放大字体  缩小字体 发布日期:2020-11-18 19:52:17
导读

来源 | 投资家(ID:touzijias)整理 | Steven2020年11月13日,由深圳市中国国际高新技术成果交易中心指导、投资家网主办的“投资家网-GPLP投资论坛”在深圳市会展中心隆重举行。本次峰会以“资本新局”为主题,深度剖析股权投资全新业态,并广邀各地政府领导、200+投资同行、50+FOFS、财富管理机构、上市公司以及200余位商

来源 | 投资家(ID:touzijias)整理 | Steven

2020年11月13日,由深圳市中国国际高新技术成果交易中心指导、投资家网主办的“投资家网-GPLP投资论坛”在深圳市会展中心隆重举行。

本次峰会以“资本新局”为主题,深度剖析股权投资全新业态,并广邀各地政府领导、200+投资同行、50+FOFS、财富管理机构、上市公司以及200余位商界精英齐聚一堂,围绕GP与LP当下最关注的热点话题进行了深度交流与探讨。

在“圆桌对话:后疫情时代,在变化中寻找机遇”中,松禾资本合伙人袁宏伟、盛世投资合伙人马媛媛、熠美投资合伙人何忆洲、国科嘉和执行董事王磊就当下募资环境、投资趋势、投后管理、项目退出等展开了热烈讨论。本场圆桌由创东方投资管理合伙人肖珂主持。

以下为“后疫情时代,在变化中寻找机遇”对话全文,经投资家网整理,略有删减。

疫情是最好的极限压力测试

肖珂:感谢主办方投资家网的邀请,让我们有机会谈谈股权投资。我们今天的主题是“后疫情时代,在变化中寻找机遇”。关键词是后疫情、变化和机遇。

我是肖珂,来自创东方投资。我们机构到今年有14年历史,200亿管理规模,主要做中小型科技型企业投资。今年赶上退出小高潮,目前有8个IPO。

马媛媛:大家好!我是来自盛世投资的合伙人马媛媛。盛世投资是一家全国性的政府引导基金和母基金管理机构。现在全国整体在管规模超千亿,在北京、上海、长沙、重庆等地均有布局。我主要负责重庆区域的业务,我们在管重庆多只政府引导基金。

▸ **存储数据**
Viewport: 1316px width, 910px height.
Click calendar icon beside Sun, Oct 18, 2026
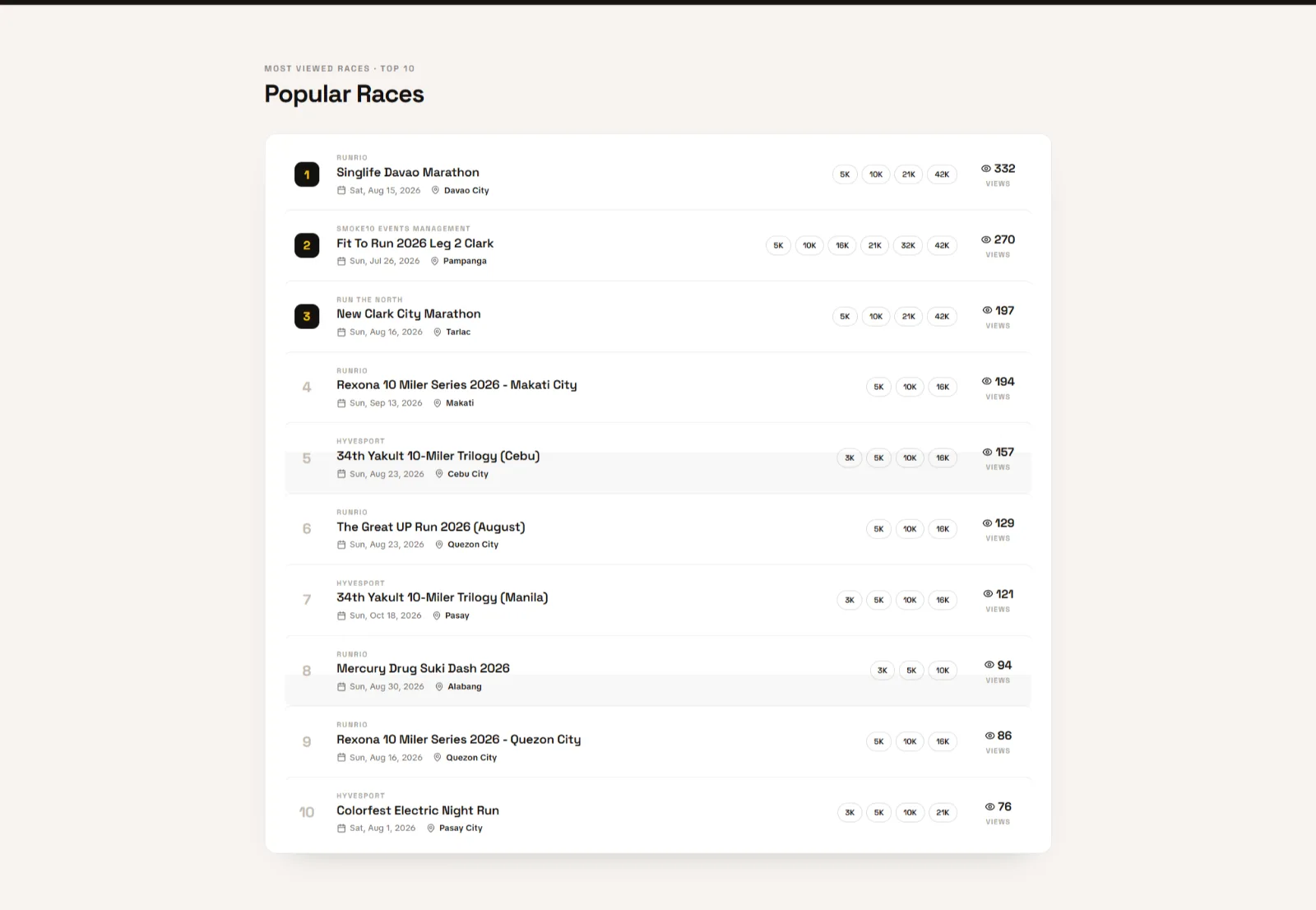click(x=341, y=615)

▸ **题目**
请根据所给文本回答:本次峰会以什么为主题?

▸ **参考答案**
本次峰会以“资本新局”为主题。